_What you need to do_
Reproduce every line of the material below word for word, omitting the pictures.

══ Given data ══

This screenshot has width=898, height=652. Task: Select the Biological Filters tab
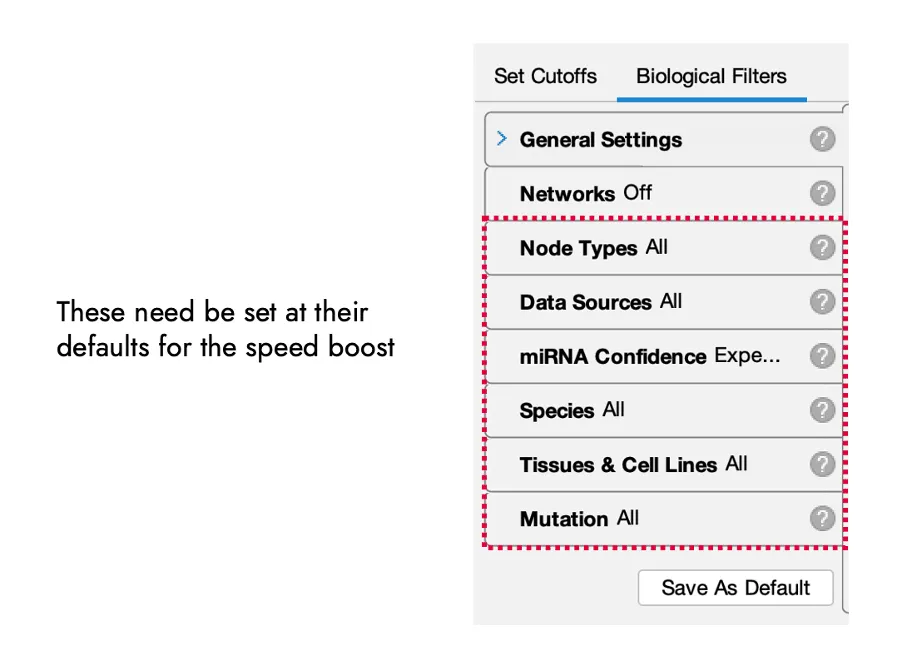coord(711,76)
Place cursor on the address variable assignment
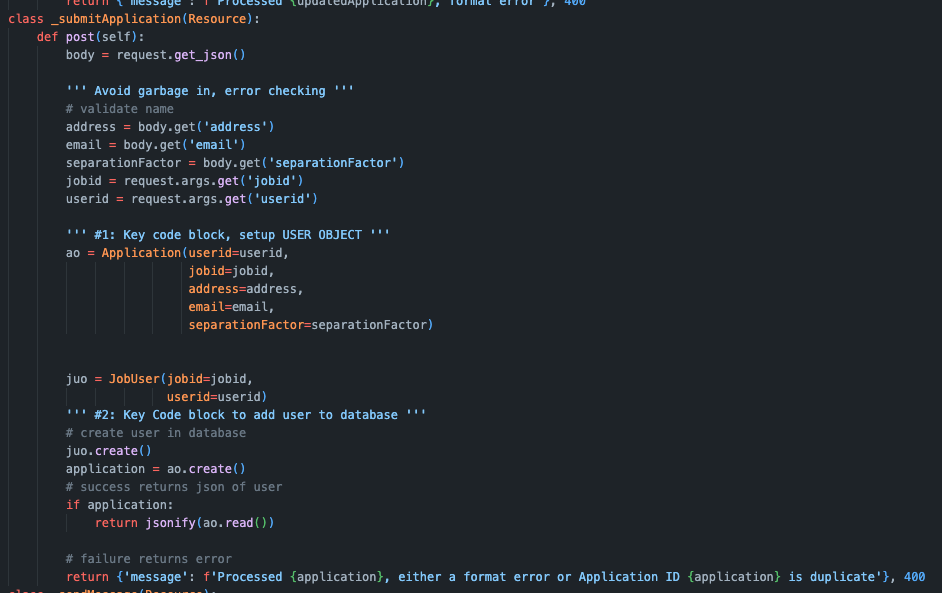 point(90,126)
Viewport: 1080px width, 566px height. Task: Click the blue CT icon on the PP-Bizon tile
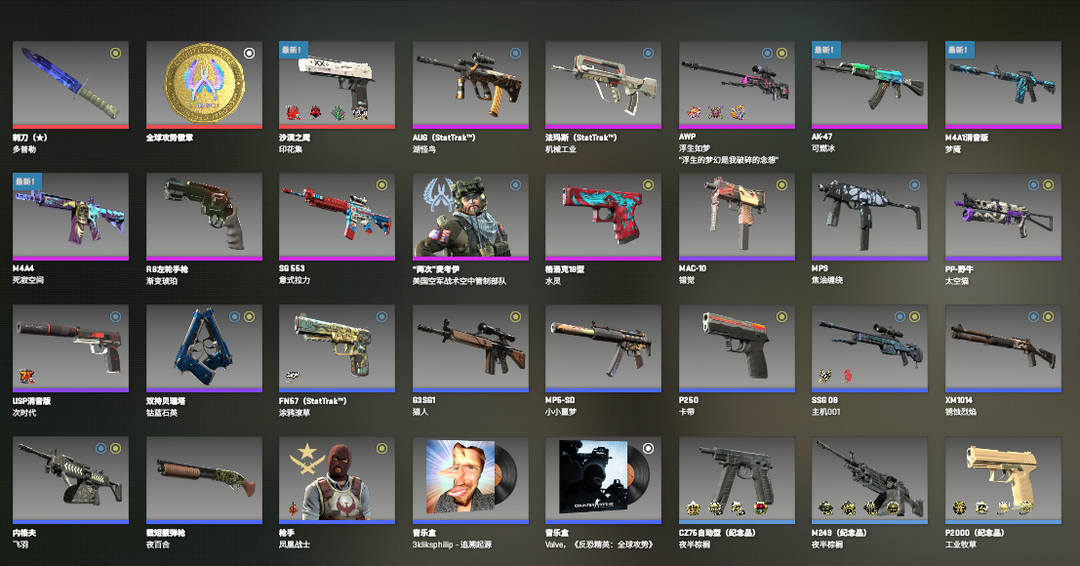(1034, 185)
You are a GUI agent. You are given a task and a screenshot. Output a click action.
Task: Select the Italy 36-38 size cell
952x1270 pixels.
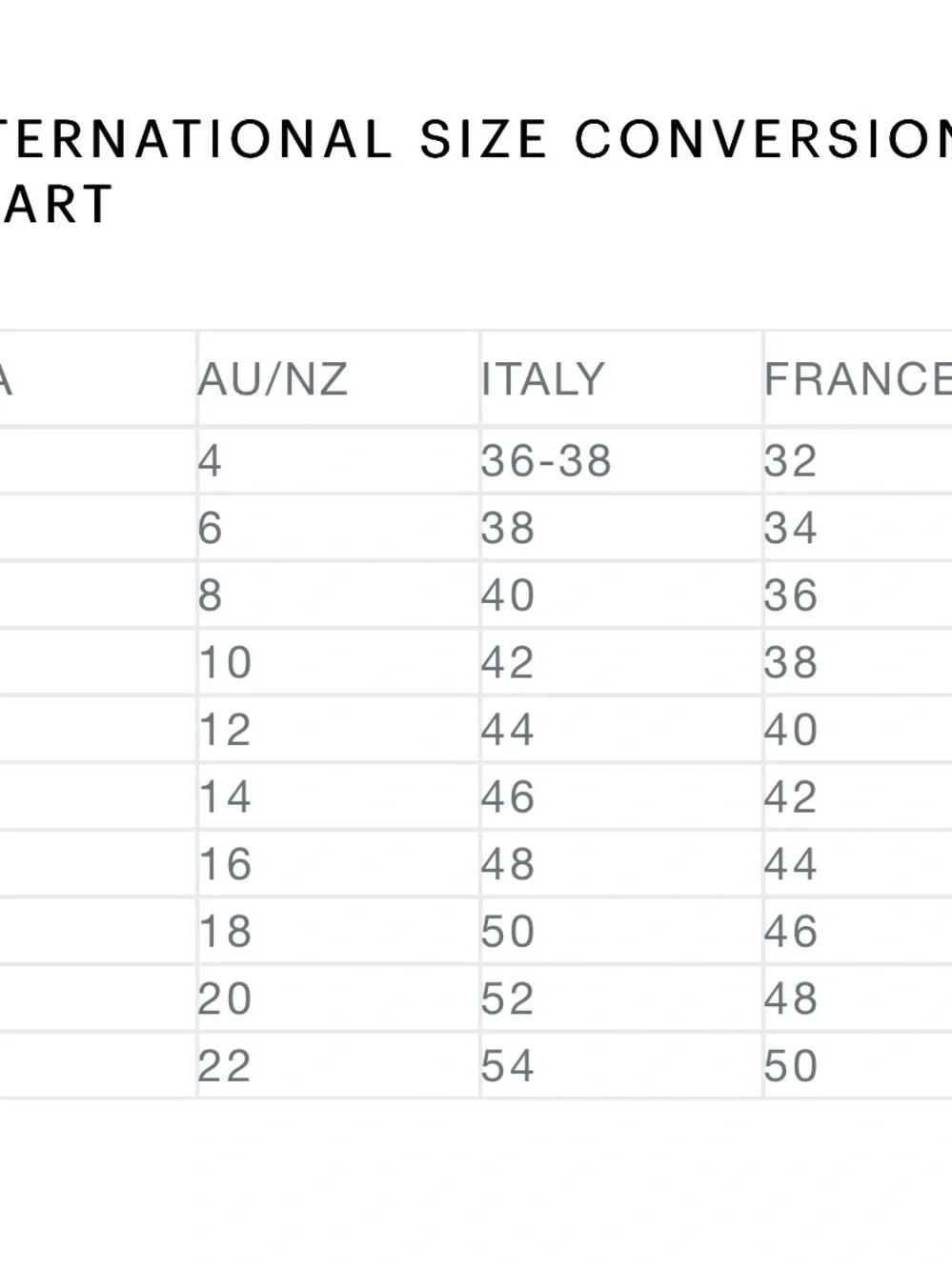[621, 461]
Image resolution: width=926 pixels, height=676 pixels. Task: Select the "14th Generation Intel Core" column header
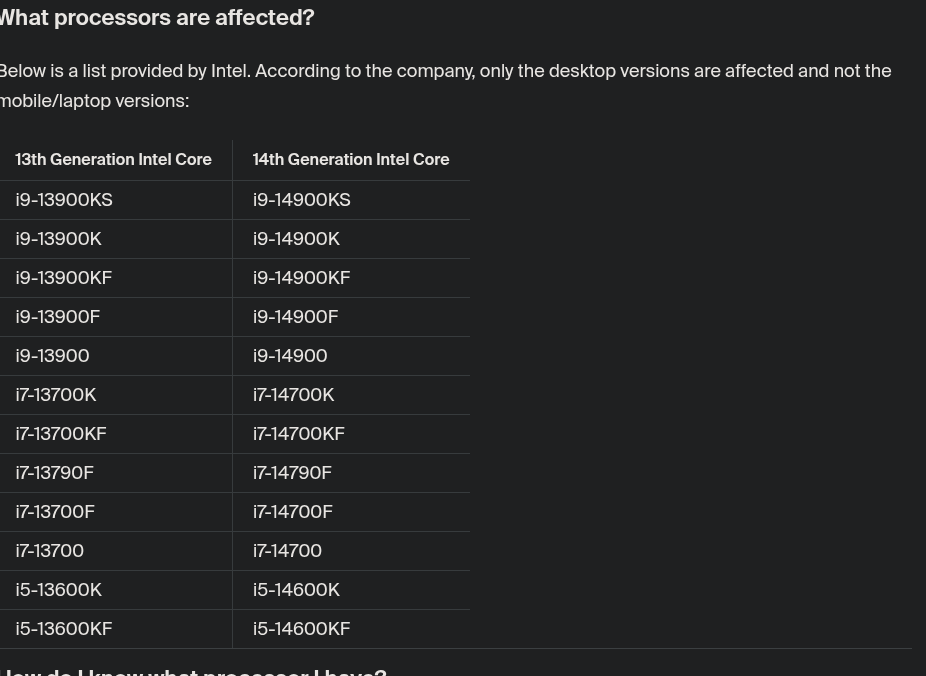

═══

_Response to this task_
This screenshot has width=898, height=652. Task: Select the Biological Filters tab
coord(711,76)
Place cursor on the address variable assignment
 point(90,126)
Viewport: 1080px width, 566px height. Task: Click the blue CT icon on the PP-Bizon tile
(1034, 185)
You are a GUI agent. You are given a task and a screenshot. Output a click action.
Task: Select the Italy 36-38 size cell
952x1270 pixels.
[621, 461]
Image resolution: width=926 pixels, height=676 pixels. Task: Select the "14th Generation Intel Core" column header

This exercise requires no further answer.